WHAT TO WORK ON: Look through the material and copy each line holding "step".

EXTRACTED MATERIAL:
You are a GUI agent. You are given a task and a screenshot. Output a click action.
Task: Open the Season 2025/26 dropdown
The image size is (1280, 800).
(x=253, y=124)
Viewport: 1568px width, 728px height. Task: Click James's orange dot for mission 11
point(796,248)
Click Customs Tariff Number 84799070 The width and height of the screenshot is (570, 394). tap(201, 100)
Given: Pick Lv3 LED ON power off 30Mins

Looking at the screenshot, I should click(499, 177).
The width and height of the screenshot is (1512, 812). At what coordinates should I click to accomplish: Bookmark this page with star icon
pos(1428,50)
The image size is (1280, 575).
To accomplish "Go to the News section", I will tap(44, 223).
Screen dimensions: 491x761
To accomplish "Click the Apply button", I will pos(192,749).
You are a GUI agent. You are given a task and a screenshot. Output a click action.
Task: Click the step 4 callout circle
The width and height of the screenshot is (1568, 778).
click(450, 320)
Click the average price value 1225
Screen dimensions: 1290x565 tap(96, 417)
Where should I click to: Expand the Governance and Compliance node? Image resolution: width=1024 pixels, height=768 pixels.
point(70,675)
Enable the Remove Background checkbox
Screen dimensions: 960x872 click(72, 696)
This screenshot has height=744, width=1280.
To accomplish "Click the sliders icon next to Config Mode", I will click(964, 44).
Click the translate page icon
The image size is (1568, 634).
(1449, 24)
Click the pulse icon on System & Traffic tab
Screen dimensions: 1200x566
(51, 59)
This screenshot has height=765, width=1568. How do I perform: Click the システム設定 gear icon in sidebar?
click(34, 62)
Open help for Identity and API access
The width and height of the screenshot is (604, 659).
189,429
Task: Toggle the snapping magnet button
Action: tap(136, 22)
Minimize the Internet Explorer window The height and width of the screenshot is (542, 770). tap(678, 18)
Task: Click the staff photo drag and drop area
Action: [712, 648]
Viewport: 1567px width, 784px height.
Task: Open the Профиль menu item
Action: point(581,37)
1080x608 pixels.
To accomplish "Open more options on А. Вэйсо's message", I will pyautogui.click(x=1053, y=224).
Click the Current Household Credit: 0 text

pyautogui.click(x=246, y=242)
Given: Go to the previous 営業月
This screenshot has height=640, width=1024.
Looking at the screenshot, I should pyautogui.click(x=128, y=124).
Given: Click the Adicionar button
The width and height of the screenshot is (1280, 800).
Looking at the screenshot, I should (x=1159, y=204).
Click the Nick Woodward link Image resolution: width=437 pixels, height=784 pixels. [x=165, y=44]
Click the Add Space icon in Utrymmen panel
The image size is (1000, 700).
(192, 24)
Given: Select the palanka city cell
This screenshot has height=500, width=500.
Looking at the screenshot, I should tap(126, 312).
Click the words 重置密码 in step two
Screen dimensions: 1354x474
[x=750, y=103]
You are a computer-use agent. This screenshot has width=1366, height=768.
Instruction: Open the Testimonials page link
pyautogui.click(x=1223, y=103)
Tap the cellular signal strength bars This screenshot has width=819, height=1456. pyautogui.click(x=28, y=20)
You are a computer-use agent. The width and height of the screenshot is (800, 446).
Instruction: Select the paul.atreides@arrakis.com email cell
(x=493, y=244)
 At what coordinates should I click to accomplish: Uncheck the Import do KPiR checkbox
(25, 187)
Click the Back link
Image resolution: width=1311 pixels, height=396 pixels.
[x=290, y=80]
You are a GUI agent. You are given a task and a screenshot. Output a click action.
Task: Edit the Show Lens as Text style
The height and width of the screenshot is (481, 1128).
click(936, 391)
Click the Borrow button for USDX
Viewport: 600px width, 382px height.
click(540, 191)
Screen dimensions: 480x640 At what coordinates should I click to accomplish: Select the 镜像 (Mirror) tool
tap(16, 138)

RESPONSE TO THE EXERCISE:
Task: Click the step 4 callout circle
Click the words 重置密码 in step two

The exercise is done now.